2010- Bluetooth 4.0: This was the most significant change since Bluetooth inception back in 1998. This added what we now call Bluetooth Low Energy, a totally different protocol than the original Bluetooth Classic. BLE was fundamentally designed around the use of 3-volt coin batteries to power IoT devices and sensors. BLE has been so well adopted that the last specification update to older Bluetooth Classic was made back in 2014 in the BT4.2 release. All enhancements to the Bluetooth specification added since then have been made specifically for Bluetooth Low Energy.

2016- Bluetooth 5.0: This consisted of three enhancements, the most significant being the addition of a 2Mbps mode (formally limited to 1Mbps) and Long-Range modes (up to 4x the range) enabled by “Coded PHYs” via the use of forward error correction.

2020- Bluetooth 5.2: This was coined as a “game changer” as it added LE audio (audio over BLE) which previously was only supported by the older, point-to-point Bluetooth Classic protocol. This provided significant power savings for BLE audio devices such as headphone and ear buds, increased audio quality, and enabled “broadcast” audio (one-to-many) which the BT SIG has recently branded as Auracast™.

2023 – Bluetooth 5.4: This consisted of four enhancements, with the most notable being Periodic Advertising with Responses (PAwR) and to a lesser degree Encrypted Advertising Data (EAD). These features were primarily driven by Electronic Shelf Labeling or ESL. I consider this as an inflection point compared to other specifications because this is creating an entirely new market for BLE as the ESL vendors move from propriety wireless protocols to standardizing on BLE.  There are several other applications for PAwR, which some are calling the new BLE Mesh since the original BT5.1 Mesh specification from back in 2017 hasn’t seen a significant adoption rate. There are also uses for PAwR in automotive applications such as e-vehicle Battery Management Systems (BMS) and Tire Pressuring Monitoring Systems (TPMS) that will be built into the actual tire itself.

_Data lines_

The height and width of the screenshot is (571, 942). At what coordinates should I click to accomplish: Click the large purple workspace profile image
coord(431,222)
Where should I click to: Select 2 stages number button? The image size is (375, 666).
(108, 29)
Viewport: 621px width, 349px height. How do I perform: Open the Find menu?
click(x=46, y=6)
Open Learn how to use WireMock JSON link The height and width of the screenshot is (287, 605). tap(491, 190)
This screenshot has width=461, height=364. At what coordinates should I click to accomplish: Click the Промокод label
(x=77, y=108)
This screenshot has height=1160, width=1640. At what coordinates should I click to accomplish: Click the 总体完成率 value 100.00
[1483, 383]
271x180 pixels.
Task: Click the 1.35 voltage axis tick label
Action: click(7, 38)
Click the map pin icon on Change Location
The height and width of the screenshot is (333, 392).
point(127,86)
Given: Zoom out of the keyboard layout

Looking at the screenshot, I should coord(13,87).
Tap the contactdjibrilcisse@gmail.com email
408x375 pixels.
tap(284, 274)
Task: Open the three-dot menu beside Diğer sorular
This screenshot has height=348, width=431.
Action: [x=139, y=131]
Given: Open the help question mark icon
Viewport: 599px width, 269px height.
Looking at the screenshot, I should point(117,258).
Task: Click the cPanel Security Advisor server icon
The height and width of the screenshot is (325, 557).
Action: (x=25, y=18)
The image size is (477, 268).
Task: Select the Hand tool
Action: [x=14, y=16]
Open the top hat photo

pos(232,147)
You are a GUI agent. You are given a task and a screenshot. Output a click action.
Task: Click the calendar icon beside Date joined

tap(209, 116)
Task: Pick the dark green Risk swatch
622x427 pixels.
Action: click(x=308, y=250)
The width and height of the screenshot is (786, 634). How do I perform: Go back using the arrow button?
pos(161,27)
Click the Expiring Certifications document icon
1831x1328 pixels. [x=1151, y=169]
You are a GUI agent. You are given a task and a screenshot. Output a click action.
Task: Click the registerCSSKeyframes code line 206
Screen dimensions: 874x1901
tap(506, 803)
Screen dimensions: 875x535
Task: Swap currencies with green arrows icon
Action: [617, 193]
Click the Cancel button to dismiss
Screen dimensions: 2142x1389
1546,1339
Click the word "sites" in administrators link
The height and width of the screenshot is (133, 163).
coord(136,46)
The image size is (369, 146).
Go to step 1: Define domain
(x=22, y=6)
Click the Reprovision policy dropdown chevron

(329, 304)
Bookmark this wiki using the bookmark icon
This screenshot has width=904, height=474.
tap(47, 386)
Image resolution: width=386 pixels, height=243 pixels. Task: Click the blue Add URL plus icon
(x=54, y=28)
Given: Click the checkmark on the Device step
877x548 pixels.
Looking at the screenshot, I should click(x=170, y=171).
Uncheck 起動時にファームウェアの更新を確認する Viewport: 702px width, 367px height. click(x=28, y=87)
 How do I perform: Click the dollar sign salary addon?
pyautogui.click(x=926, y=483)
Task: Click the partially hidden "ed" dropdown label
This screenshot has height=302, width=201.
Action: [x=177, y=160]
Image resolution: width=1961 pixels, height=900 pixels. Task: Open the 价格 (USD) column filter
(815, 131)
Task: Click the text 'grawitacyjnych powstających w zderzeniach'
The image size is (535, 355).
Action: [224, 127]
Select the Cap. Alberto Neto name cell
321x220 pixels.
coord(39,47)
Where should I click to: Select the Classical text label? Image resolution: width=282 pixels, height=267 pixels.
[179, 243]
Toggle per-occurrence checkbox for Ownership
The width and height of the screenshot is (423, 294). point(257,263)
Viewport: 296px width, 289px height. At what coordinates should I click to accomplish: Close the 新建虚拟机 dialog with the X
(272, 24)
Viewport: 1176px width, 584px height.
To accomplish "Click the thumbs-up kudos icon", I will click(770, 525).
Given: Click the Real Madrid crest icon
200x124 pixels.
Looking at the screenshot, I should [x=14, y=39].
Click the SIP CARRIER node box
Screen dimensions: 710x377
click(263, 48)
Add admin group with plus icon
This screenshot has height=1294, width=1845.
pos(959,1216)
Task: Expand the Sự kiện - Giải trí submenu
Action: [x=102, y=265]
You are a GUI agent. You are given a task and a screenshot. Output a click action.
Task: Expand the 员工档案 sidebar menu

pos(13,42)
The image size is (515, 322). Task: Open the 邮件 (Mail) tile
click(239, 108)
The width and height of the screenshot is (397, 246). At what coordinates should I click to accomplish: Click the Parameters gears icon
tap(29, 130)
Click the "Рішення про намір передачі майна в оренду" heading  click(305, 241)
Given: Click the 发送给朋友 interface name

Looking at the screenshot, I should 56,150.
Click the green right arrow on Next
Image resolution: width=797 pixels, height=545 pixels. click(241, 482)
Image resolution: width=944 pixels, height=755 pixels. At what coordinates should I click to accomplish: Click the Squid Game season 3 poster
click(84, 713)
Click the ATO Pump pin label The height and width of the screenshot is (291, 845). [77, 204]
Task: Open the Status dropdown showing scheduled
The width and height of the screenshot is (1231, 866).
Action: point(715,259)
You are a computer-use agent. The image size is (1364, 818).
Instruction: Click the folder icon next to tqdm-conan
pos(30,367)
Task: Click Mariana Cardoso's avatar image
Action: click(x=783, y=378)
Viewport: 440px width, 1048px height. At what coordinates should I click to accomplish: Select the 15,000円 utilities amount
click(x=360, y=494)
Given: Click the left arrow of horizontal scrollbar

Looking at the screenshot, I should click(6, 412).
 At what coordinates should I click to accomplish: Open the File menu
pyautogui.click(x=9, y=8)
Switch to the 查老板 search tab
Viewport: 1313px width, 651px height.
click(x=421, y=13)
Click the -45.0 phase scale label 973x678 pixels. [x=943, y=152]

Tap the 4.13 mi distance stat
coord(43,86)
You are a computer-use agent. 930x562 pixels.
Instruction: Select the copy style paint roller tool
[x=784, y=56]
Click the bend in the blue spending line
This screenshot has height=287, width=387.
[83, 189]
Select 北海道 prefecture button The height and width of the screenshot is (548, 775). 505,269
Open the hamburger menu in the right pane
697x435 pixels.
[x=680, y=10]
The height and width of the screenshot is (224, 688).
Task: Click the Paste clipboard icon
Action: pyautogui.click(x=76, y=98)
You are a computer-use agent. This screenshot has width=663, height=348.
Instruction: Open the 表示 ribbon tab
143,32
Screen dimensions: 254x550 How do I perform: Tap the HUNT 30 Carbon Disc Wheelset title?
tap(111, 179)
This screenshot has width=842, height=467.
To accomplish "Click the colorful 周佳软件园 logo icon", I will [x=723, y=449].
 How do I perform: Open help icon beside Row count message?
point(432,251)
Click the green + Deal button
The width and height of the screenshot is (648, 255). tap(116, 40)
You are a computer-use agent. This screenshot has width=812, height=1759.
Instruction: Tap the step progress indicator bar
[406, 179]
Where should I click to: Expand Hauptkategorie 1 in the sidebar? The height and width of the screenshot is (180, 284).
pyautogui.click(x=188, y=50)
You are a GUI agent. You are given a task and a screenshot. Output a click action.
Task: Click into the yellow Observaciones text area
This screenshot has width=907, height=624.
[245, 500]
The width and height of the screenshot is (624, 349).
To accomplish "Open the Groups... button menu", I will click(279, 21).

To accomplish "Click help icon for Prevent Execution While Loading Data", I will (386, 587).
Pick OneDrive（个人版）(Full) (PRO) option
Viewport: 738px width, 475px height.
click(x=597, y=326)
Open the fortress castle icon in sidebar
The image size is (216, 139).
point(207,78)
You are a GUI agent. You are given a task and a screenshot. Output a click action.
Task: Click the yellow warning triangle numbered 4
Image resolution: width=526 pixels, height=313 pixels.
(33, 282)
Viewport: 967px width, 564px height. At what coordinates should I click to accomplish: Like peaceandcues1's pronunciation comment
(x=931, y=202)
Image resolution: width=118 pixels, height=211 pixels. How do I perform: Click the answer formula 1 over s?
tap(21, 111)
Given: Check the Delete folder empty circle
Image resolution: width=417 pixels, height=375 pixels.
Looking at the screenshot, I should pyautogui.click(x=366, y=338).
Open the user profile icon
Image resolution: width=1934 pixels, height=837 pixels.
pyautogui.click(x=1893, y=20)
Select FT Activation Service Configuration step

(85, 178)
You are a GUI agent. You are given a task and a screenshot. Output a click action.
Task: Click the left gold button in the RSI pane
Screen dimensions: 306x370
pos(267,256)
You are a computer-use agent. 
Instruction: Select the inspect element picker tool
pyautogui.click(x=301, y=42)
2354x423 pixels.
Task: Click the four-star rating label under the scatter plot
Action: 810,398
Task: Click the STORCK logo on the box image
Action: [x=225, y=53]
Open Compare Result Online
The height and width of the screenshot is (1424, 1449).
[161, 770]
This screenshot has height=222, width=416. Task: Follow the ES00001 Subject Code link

_What is being asked_
Reproduce the Bluetooth versions passage between "2016- Bluetooth 5.0: This" and "branded as Auracast™.", inclusive.

_Task answer_
2016- Bluetooth 5.0: This consisted of three enhancements, the most significant being the addition of a 2Mbps mode (formally limited to 1Mbps) and Long-Range modes (up to 4x the range) enabled by “Coded PHYs” via the use of forward error correction.

2020- Bluetooth 5.2: This was coined as a “game changer” as it added LE audio (audio over BLE) which previously was only supported by the older, point-to-point Bluetooth Classic protocol. This provided significant power savings for BLE audio devices such as headphone and ear buds, increased audio quality, and enabled “broadcast” audio (one-to-many) which the BT SIG has recently branded as Auracast™.